*TASK BRIEF*.
Please make an exact copy of the lines from the one holding "Instruction: Click the" through the end of the data, both ends included, with no pictures.

*INFORMATION SUPPLIED*.
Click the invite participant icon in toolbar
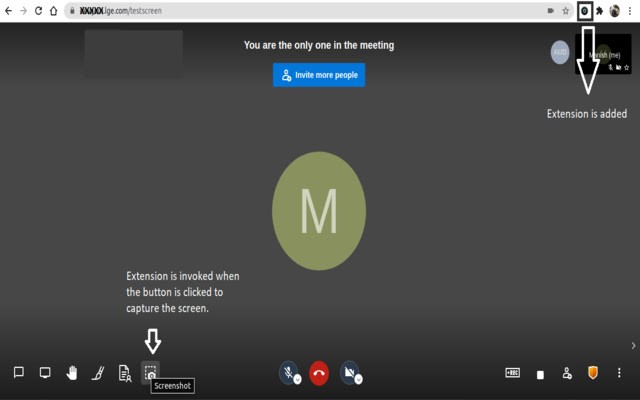Viewport: 640px width, 400px height. pos(567,373)
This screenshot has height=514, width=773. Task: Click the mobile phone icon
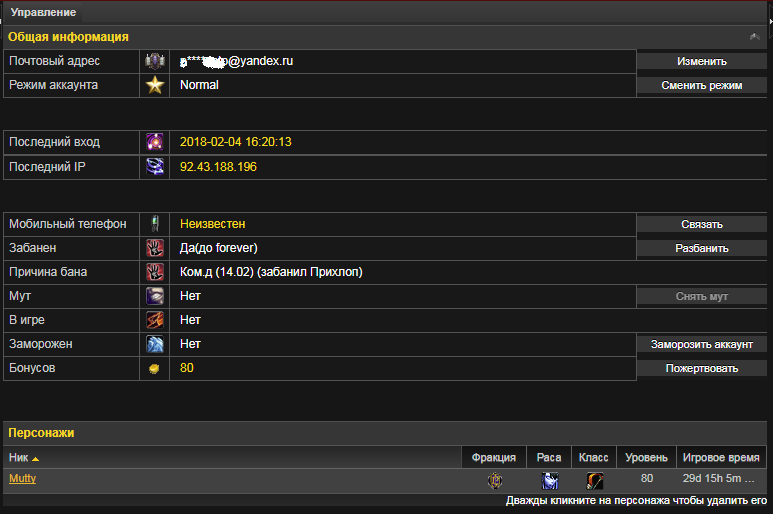point(155,224)
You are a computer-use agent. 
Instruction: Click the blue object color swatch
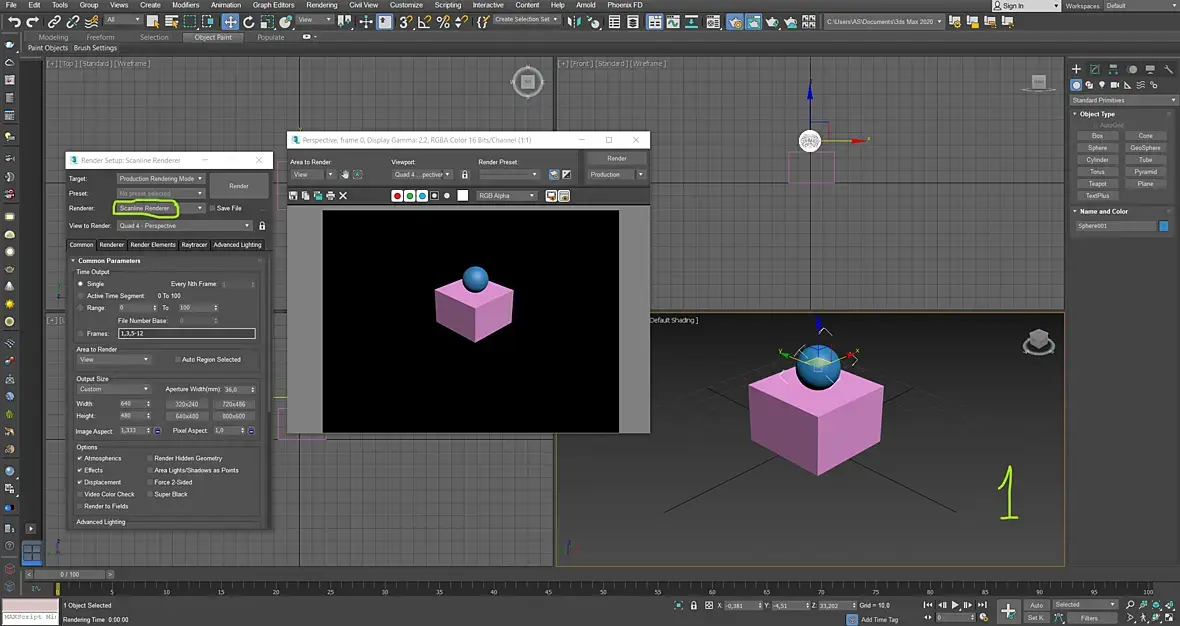(x=1164, y=226)
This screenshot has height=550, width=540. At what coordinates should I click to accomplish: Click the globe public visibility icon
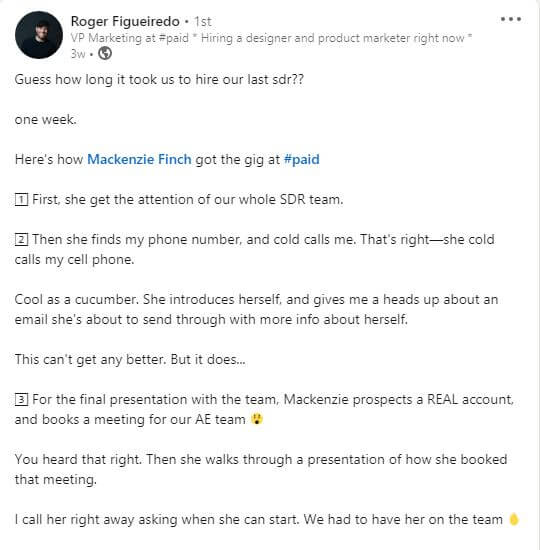point(105,54)
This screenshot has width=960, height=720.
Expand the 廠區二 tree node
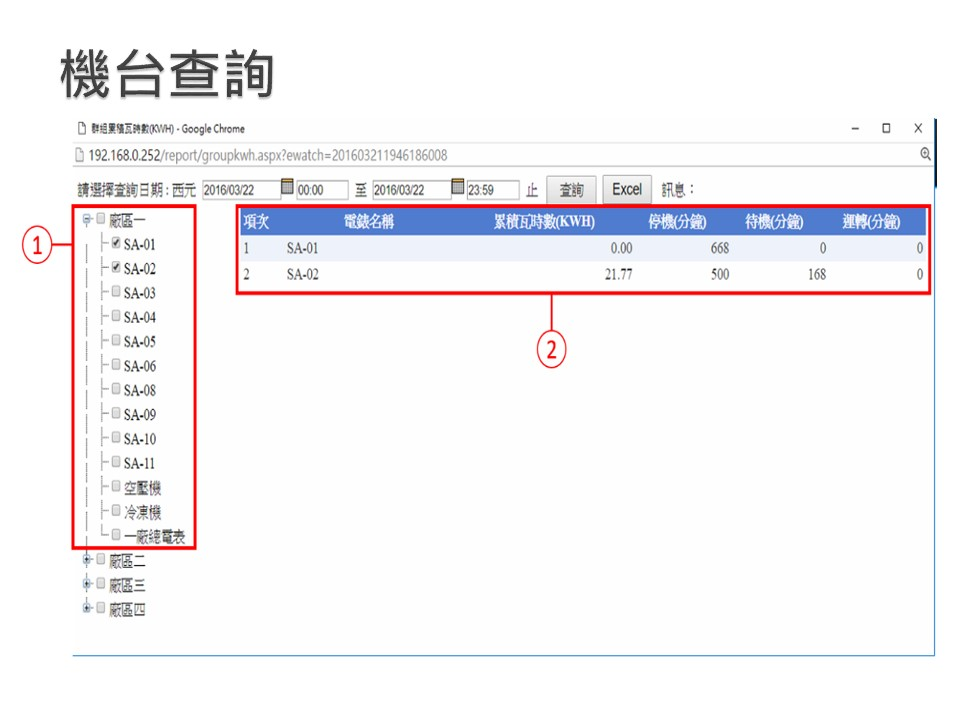click(x=87, y=560)
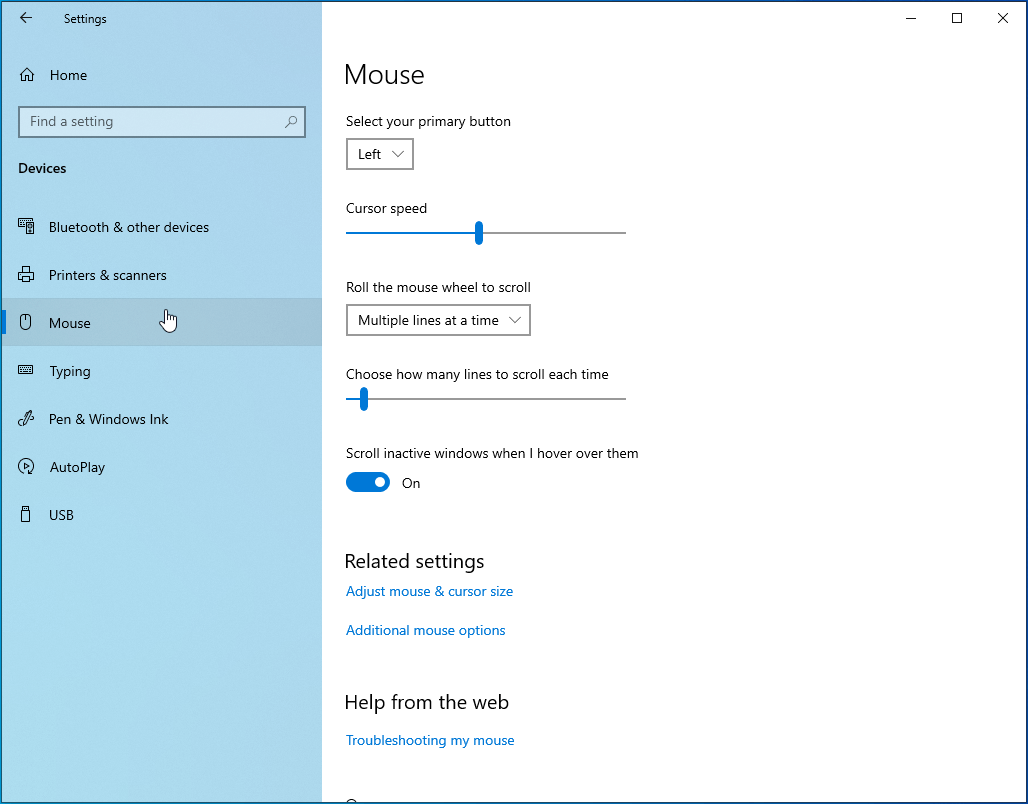1028x804 pixels.
Task: Click the USB settings icon
Action: 27,515
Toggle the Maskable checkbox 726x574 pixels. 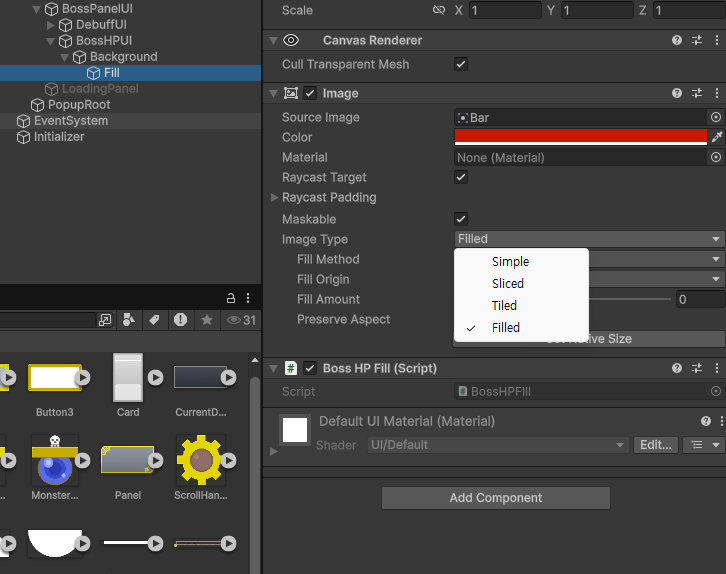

*OUTPUT FOR THIS TASK*.
Instruction: Click the blue object color swatch
(x=1164, y=226)
This screenshot has height=550, width=540. At what coordinates should I click to accomplish: Click the globe public visibility icon
point(105,54)
This screenshot has width=960, height=720.
Expand the 廠區二 tree node
click(x=87, y=560)
1028x804 pixels.
Task: Click the USB settings icon
Action: 27,515
Toggle the Maskable checkbox 726x574 pixels. 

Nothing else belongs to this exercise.